(Objective): In the listing below, swap every occurrence of "Viewport" for "Window" and leave all other text as it is.

(Items listed in a dataset):
/---
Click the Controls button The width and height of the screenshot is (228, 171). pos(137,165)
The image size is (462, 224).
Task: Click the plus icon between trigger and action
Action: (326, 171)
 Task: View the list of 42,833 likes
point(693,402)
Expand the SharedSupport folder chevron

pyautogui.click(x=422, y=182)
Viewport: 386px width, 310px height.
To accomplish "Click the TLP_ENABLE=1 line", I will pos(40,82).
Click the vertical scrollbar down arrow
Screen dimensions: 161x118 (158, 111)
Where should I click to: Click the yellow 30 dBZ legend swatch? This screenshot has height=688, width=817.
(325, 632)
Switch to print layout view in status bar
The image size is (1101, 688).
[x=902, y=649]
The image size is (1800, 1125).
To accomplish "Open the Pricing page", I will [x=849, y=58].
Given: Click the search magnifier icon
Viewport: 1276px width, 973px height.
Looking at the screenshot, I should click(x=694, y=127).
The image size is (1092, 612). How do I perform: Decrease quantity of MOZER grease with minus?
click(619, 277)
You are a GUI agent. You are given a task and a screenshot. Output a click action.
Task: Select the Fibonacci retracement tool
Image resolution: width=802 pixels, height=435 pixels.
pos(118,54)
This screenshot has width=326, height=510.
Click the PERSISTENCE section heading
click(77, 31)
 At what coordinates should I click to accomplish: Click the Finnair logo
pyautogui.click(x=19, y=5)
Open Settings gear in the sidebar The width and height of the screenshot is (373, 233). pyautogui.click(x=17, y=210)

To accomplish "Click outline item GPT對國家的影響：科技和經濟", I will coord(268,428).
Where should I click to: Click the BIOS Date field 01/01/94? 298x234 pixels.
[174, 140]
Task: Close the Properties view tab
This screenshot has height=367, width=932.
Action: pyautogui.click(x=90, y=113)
\---
(Final answer):
Click the Controls button The width and height of the screenshot is (228, 171). pos(137,165)
The image size is (462, 224).
Task: Click the plus icon between trigger and action
Action: (326, 171)
 Task: View the list of 42,833 likes
point(693,402)
Expand the SharedSupport folder chevron

pyautogui.click(x=422, y=182)
Window: 386px width, 310px height.
To accomplish "Click the TLP_ENABLE=1 line", I will pos(40,82).
Click the vertical scrollbar down arrow
Screen dimensions: 161x118 (158, 111)
Where should I click to: Click the yellow 30 dBZ legend swatch? This screenshot has height=688, width=817.
(325, 632)
Switch to print layout view in status bar
The image size is (1101, 688).
[x=902, y=649]
The image size is (1800, 1125).
To accomplish "Open the Pricing page", I will [x=849, y=58].
Given: Click the search magnifier icon
Window: 1276px width, 973px height.
Looking at the screenshot, I should click(x=694, y=127).
The image size is (1092, 612). How do I perform: Decrease quantity of MOZER grease with minus?
click(619, 277)
You are a GUI agent. You are given a task and a screenshot. Output a click action.
Task: Select the Fibonacci retracement tool
Image resolution: width=802 pixels, height=435 pixels.
pos(118,54)
This screenshot has width=326, height=510.
Click the PERSISTENCE section heading
click(77, 31)
 At what coordinates should I click to accomplish: Click the Finnair logo
pyautogui.click(x=19, y=5)
Open Settings gear in the sidebar The width and height of the screenshot is (373, 233). pyautogui.click(x=17, y=210)

To accomplish "Click outline item GPT對國家的影響：科技和經濟", I will coord(268,428).
Where should I click to: Click the BIOS Date field 01/01/94? 298x234 pixels.
[174, 140]
Task: Close the Properties view tab
This screenshot has height=367, width=932.
Action: pyautogui.click(x=90, y=113)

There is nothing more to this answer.